Rewrite the material, starting at the line containing "Task: Select the cell containing #DIV/0!" and ending at the end of the material, with 32 added to every coordinate in the answers. Leave the pictures out.

***** DATA FOR THIS TASK *****

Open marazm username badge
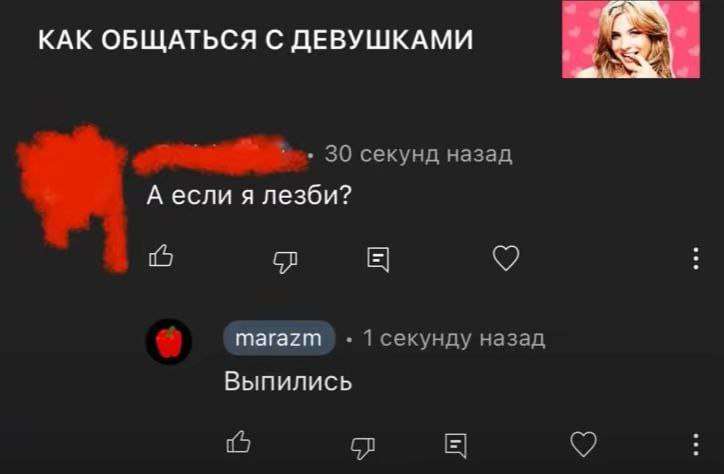The width and height of the screenshot is (724, 474). [279, 338]
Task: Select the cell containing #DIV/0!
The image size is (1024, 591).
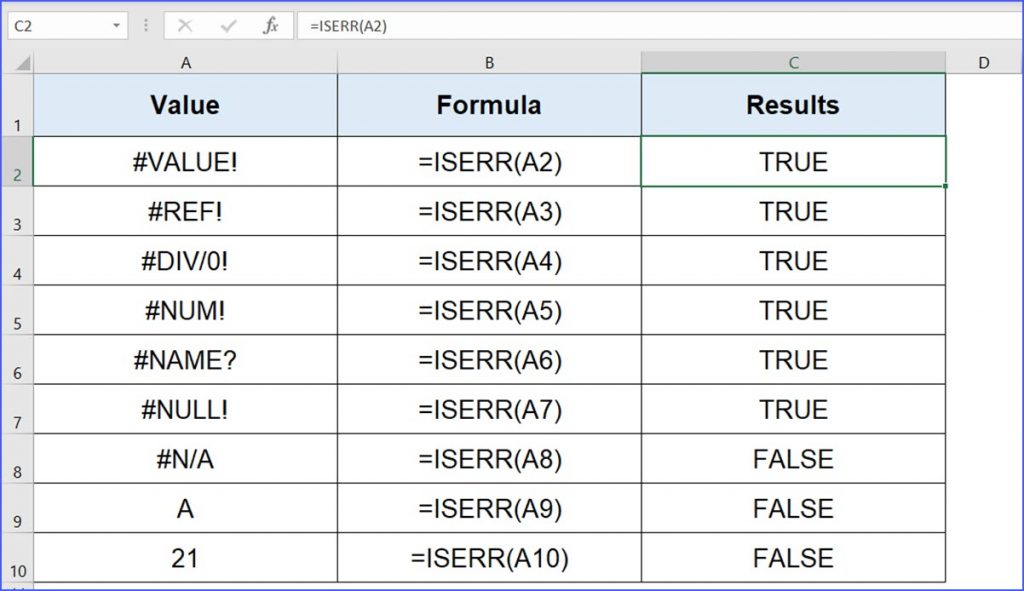Action: (185, 261)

*****

*COMPLETED TASK*:
Task: Select the cell containing #DIV/0!
The image size is (1024, 591).
Action: (217, 293)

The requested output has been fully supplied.